As I sit here in the quiet of the morning,in the middle of this lovely desert town, I glance behind me and remember when we stayed here together, a break in your resolve to politely refuse all friend/family invitations for sleep overs. But that evening sitting with Mendi and Edna, sharing a lovely dinner with wine and desert air, we moved away from the usual small talk. I don’t remember the details, but more, the intention and honesty in the stories we shared together.
Being back here in January sadly, it was too windy to sit outside in the evening air, but inside the quality of conversation continued, even with Edna’s persistent cough that I hope she finds remedy from when she meets with her doctor this afternoon. Edna persevered, sharing a wonderful story about how you, so desperate to get to Israel with Lydia and her family, you came to her parents to borrow some money for the trip. But of course you had to leave them with something precious. You offered them a special piece of wool perfect for a winter coat. Of course they agreed even though, sadly, the wool was stolen before a coat could be made. I’m sure you are remembering this as I continue to learn more about you as I open more and more treasure chests with your name inscribed.

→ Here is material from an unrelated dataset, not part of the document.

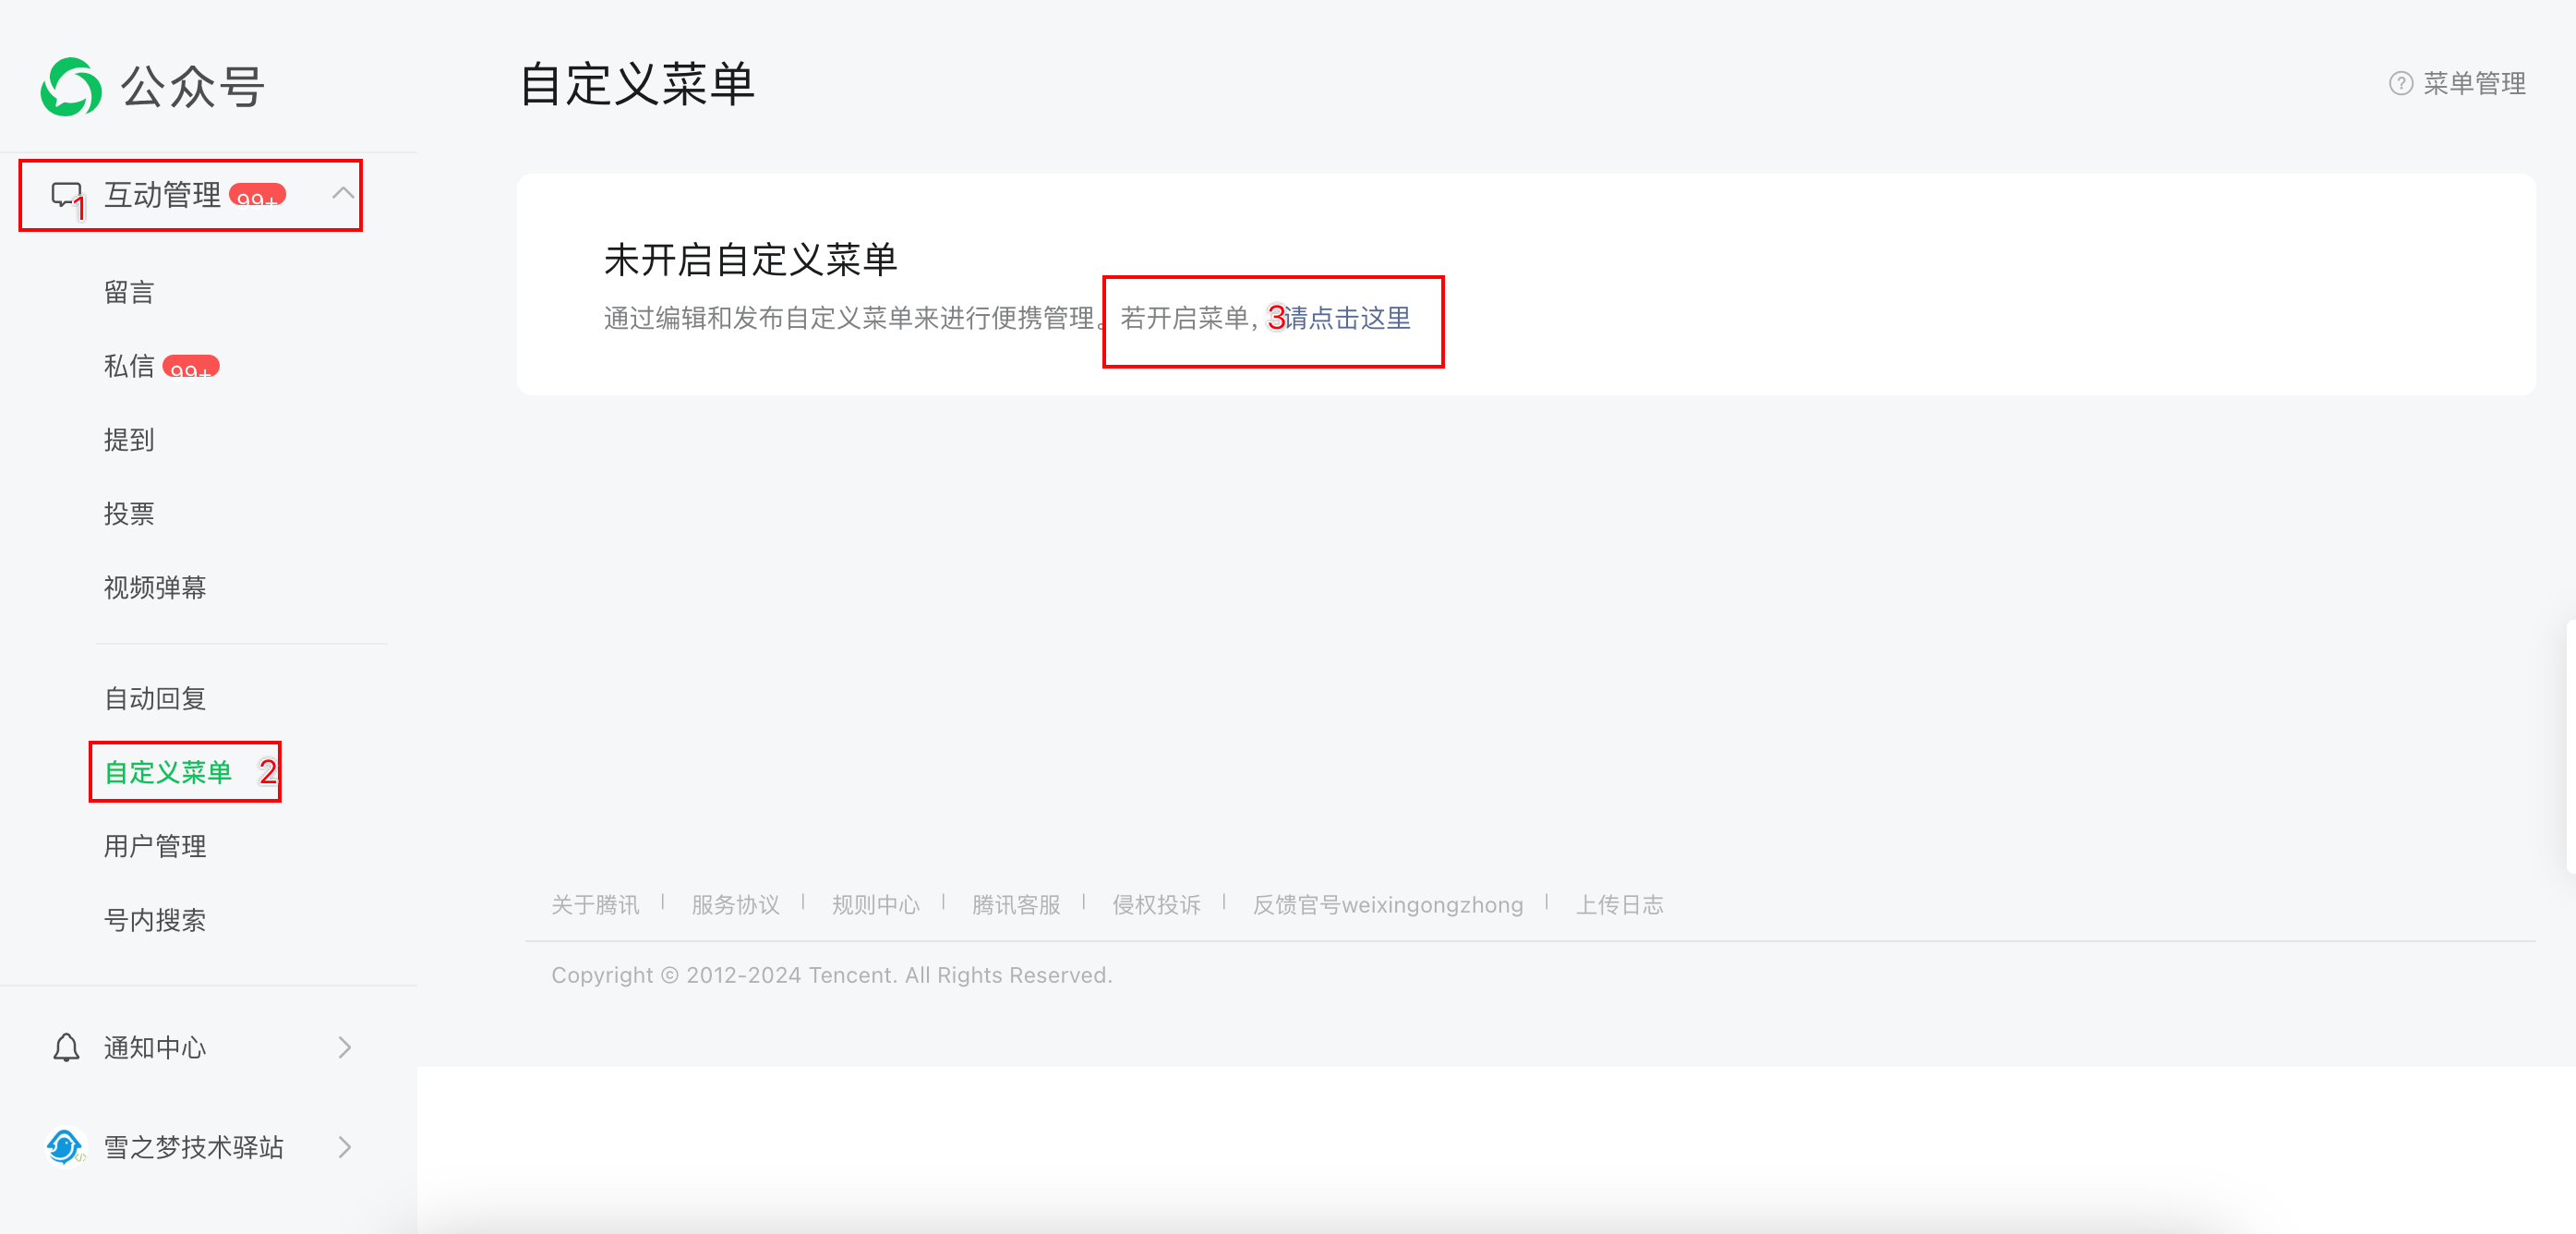Screen dimensions: 2576x1234
Task: Collapse the 互动管理 section chevron
Action: point(343,193)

As we spoke together I remembered some of our ongoing conversations as we began our life together. Maybe because of the 23 years that separated us or maybe because you went through what I’m going through now, but you hesitated before we came together, concerned for me, concerned for yourself, wishing I was 10 years older than I was. Of course, without experience, I could jump right in, ready to savor every moment of us together, the romantic way. And now that I am experiencing this loss, I understand better your initial hesitation. But remember, you were willing to jump in with me, thank G-d.
Now Mendi is up and ready to prepare a real breakfast. Wish you were right here breaking the silence, enjoying his enthusiasm. There maybe snow arriving on the day I’m supposed to land back home and even when I’m sucked into a tsunami back home, I’m going to remember sitting right here at Edna’s table in the morning sunshine, feeling blessed at the treasures I’ve unearthed because of you.
Miss you here and everywhere,
Bonnie S.
“Treasure boxes of stories” ready to be opened, unpacked, read, written, shared. Each day, I share a page of your love story and growore confident in the power of love in our lives.
Thanks Anita
I love how you mine my words 😍
Being blessed in love – there is no better feeling.
Now I have to figure out how to get back home with snow coming on Saturday
These two weeks of memories and connections will be an anchor to stabilize you when the T-waves hit. Good times with good people, the best!
BTW, you have an open invite to visit and the Frito pie is on me. 🙂
I would love to visit
Somehow this time I could read this, Bonnie. Ah, tech! I am so happy to read that you are having a lovely time there with other friends, talking of past stories about Tuvia, reflecting on the then and now. Keep finding those little nuggets.
I’m wondering what I’ll be taking with me
Bonnie – My cough is better with the Doctors prescription for rest & some pills.
It took me to long to get to this very sensitive lovely touching letter.
Mendi is reading it from behind & send you his admiration words for your so touching words!
I wish you a very comfortable & soft landing back home.
We send you our love to hug you some more hugs.
I am so happy to have both of you as friends and to spend good time with you in Tel Aviv and at your home. I am so rich in friends and I will return. My door is always opened to you even if it isn’t in the center of the action of NYC.